Small Time Crooks is the only example of a comedy that I can recall with a farce first half and a social satire second. This is one of the most unforgettable Woody Allen films with dry lines filling up surreal situations more than adequately in the beginning, but then the plot turns into something more serious, meaningful, honest and somewhat tragic during the second half. The first half is a flat-out comedy, the funny dialogue keeps coming and the pace is fast, building up promisingly. Suddenly, however, the story changes direction, a number of different twists occur and the overall atmosphere transforms completely. Small Time Crooks is one of the highest points in Woody Allen’s career. Cleverly written, brilliantly played and most notably, with a clear message in favour of the working class and against pretentiousness.

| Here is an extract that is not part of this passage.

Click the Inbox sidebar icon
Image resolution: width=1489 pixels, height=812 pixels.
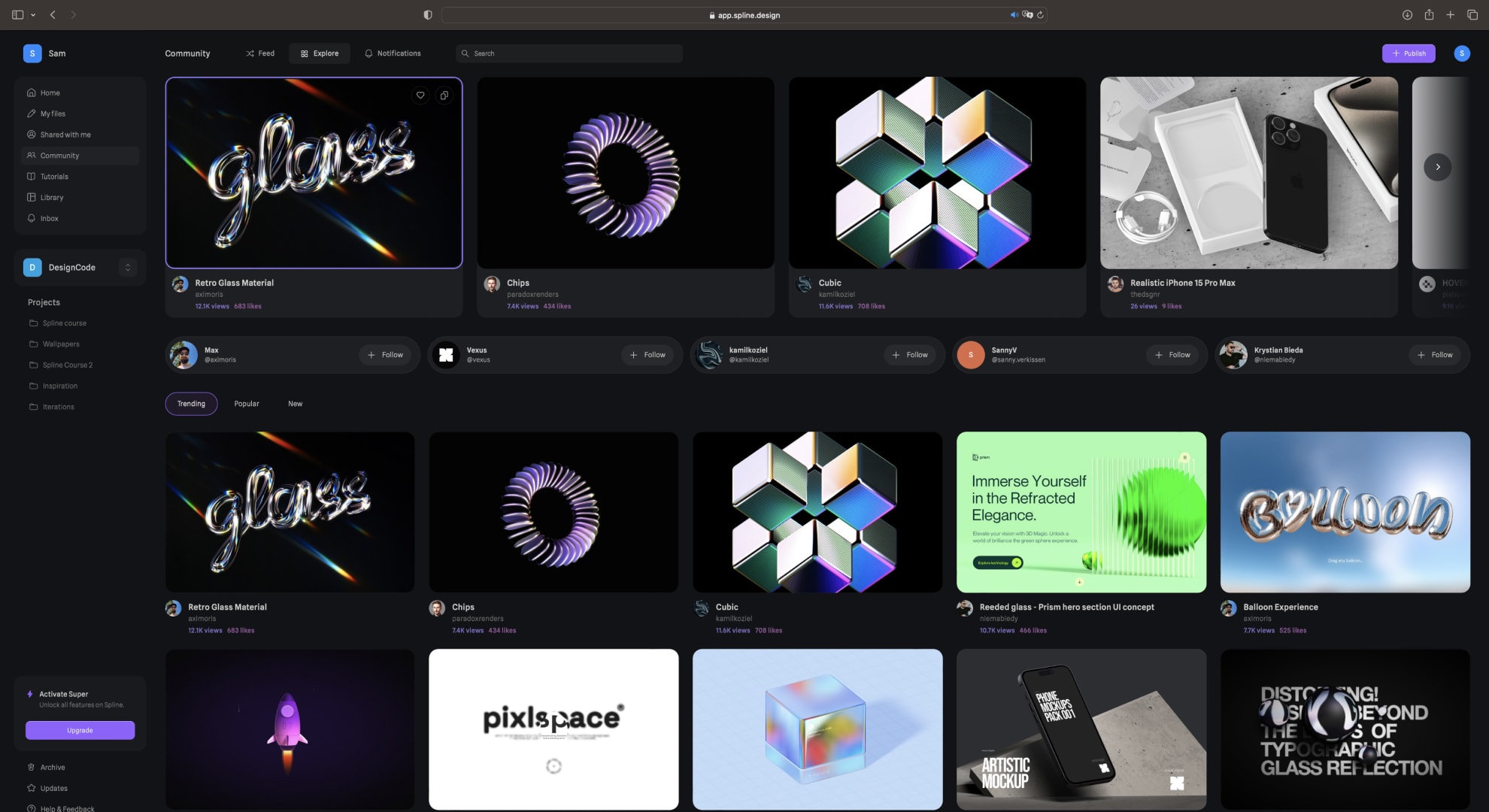pos(30,218)
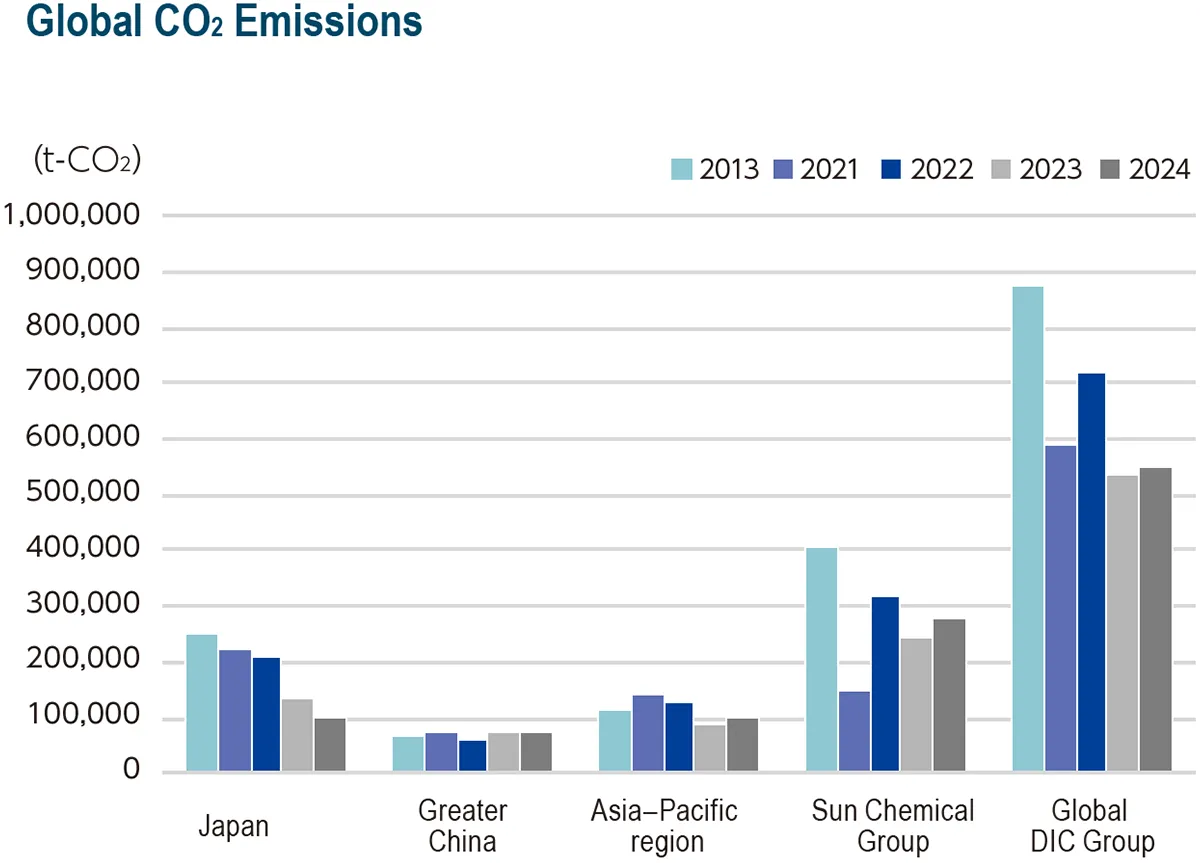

The film revolves around a bunch of simple-minded friends wanting to get rich fast and easily by robbing a bank. Mastermind Ray Winkler (Woody Allen) lays out the plan for the big job and the small time crooks rent out the store next door from the bank as a front in order to dig a tunnel leading into the bank. The shop is decided to become a cookie bakery which will be run by Ray’s wife, Frenchy (Tracey Ullman). So while she’s baking and selling and actually making a living for her and her husband, he’s struggling in the basement, trying to dig his way to the bank, with his highly unintelligent friends. In the second part things suddenly change, the couple and their friends become rich and that is, as it seems, when the real problems start.
The cast is very cleverly put together, including Jon Lovitz as Benny, Michael Rapaport as Denny, Tony Darrow as Tony and Elaine May as May Sloane. The characters are poor and uneducated but edgy, colourful and fun and all the actors seem to be in their element, each of them able to keep up alongside comedy-genius Woody Allen. Tracey Ullman offers a highly believable and touching performance that quickly moves from pure comedy to a difficult and sad fall from grace and the switch is handled smoothly and realistically. She single-handedly carries the hard job of getting the movie’s working-class message across to an audience that has been focusing up until that point on getting the fast-paced jokes, admiring her as a comedienne and laughing out loud before things slow down and take a very different, almost tragic and unexpectedly meaningful turn.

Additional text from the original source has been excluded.